I’m attempting to read in a text file (.csv) using readdlm(file_path_here, ',', String), and I’m getting the following error:

at row 275, column 3 : UnicodeError: invalid character index 27265 (0xa3 is a continuation byte))
in readdlm at base\datafmt.jl:54
in #readdlm#4 at base\datafmt.jl:54 <inlined>
in readdlm at base\datafmt.jl:114
in #readdlm#8 at base\datafmt.jl:114 <inlined>
in #readdlm_auto#11 at base\datafmt.jl:134
in readdlm_string at base\datafmt.jl:343
in dlm_parse at base\datafmt.jl:610

row 275, column 3 in the associated text file contains a pound symbol (the UK currency symbol) when the file is opened in notepad++. If I delete the symbol, then the readdlm call works with no error, so it is definitely that symbol causing the issue.

Any ideas what I can do so that pound symbols don’t make my code fall over?

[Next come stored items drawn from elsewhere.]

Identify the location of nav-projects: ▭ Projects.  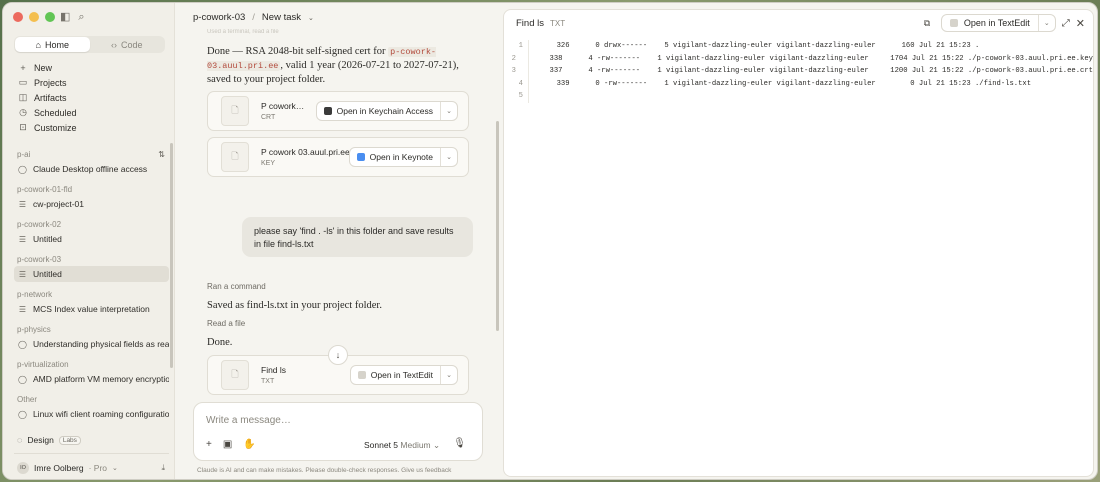
(92, 82).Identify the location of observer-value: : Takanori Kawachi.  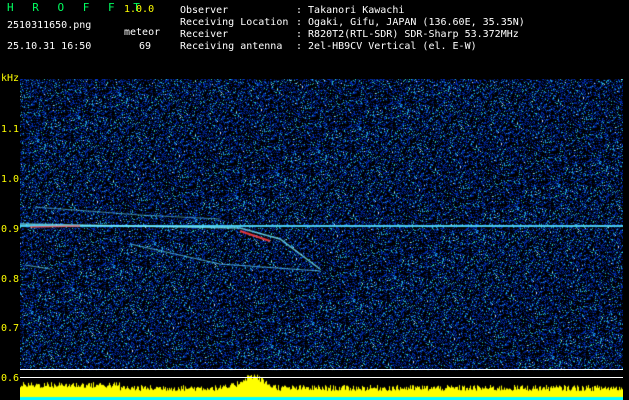
(350, 10).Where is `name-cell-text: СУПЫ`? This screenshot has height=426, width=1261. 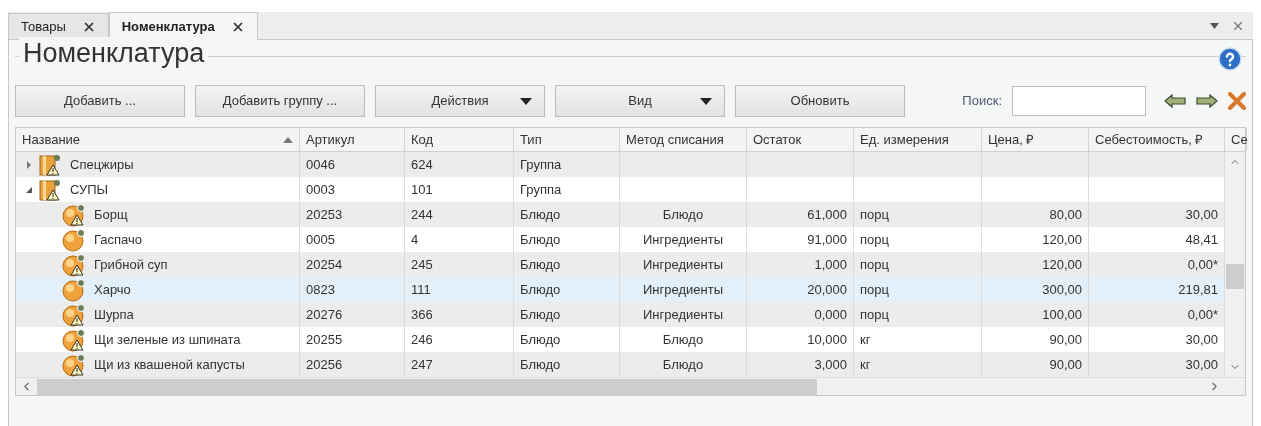
name-cell-text: СУПЫ is located at coordinates (90, 190).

For reference, I’m on Windows 10, Julia v0.6.2, with US keyboard, and US keyboard layout selected in Windows (I wouldn’t have thought that would make a difference, but included it just in case).

Cheers,

Colin


#2

Are you sure the CSV file is UTF-8? In Notepad++ look at the bottom of the window and it should tell you exactly what the endcoding is. I’ve had an issue where I was using normal UTF-8 characters but the encoding wasn’t what I expected. When I converted it to UTF-8 (also easy to do in Notepad++) I had no problems.

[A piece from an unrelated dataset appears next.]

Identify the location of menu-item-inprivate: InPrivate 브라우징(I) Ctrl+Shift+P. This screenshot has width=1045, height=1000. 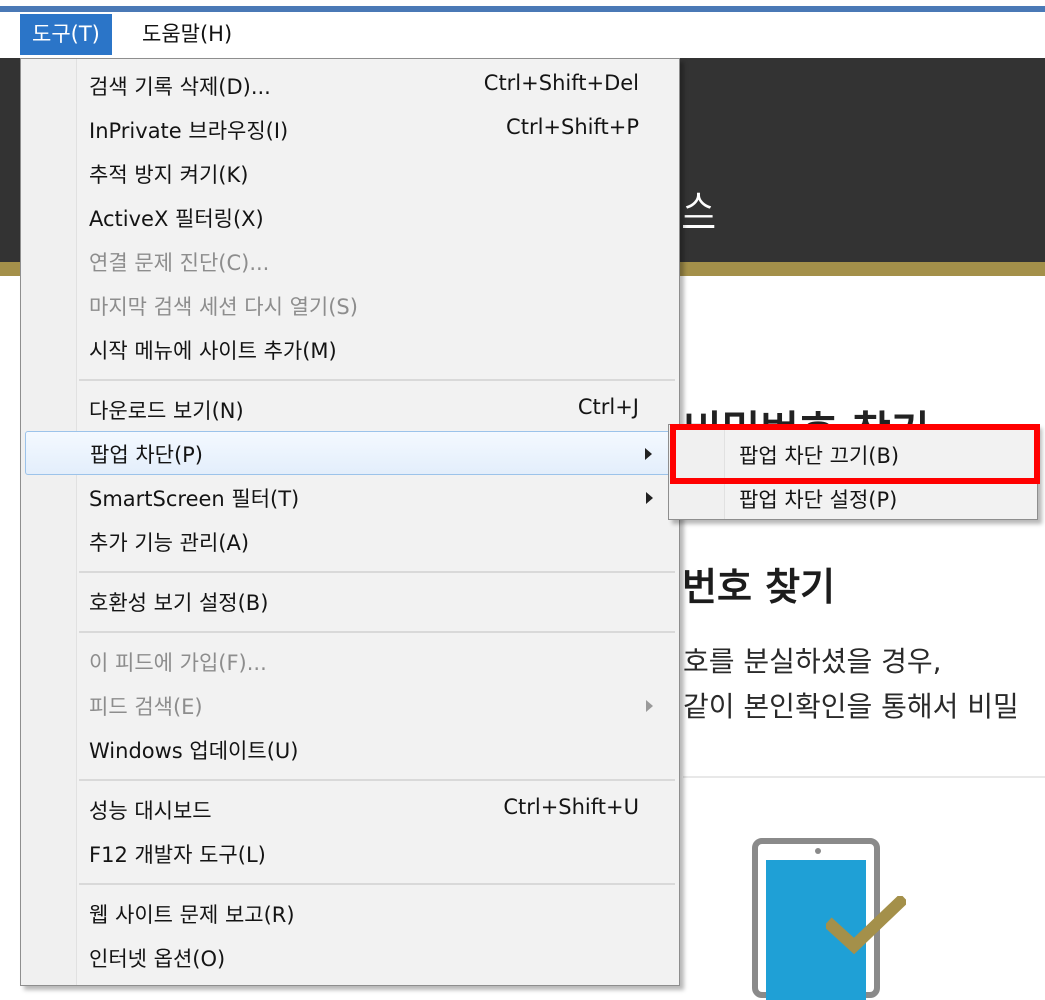
(350, 129).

In the transition from Julia 0.5 to 0.6 (I think) there were changes made to how text files were loaded in and files that previously loaded for me (the ones with the bizarre encoding) didn’t anymore. In my case, aside from the bizarre encoding, it was a ³ causing the problems.


#3

Ah this is it! Thanks. The .csv file in question was being automatically saved by a VBA script which was using xlCSV format, which means ANSI encoding. Apparently Microsoft now have support for UTF-8 when saving via VBA (although it only came through in 2017!?!) so I guess the best solution would be to get the VBA code changed.

Cheers and thanks,

Colin


#4

You can use the StringEncodings package to decode files in non-UTF8 encodings.


#5

That is helpful to know. Thank you. -Colin